What this task involves:
Check each line of the records below for the word "Given" and copy those where it appears.
(Data supplied)
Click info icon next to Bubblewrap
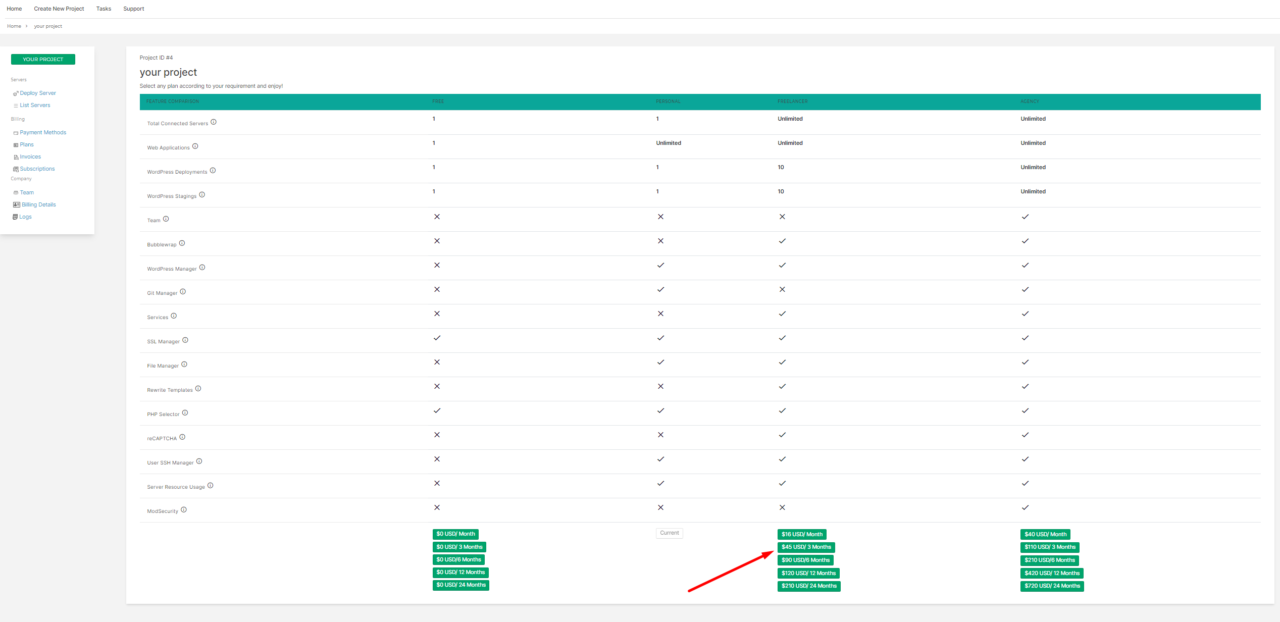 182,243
(End Data supplied)
(Data supplied)
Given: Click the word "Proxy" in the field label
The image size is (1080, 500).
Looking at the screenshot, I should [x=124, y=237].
(End Data supplied)
(Data supplied)
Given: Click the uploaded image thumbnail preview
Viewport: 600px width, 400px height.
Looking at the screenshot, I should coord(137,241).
(End Data supplied)
Answer for this exercise:
Given: Click the word "Proxy" in the field label
Given: Click the uploaded image thumbnail preview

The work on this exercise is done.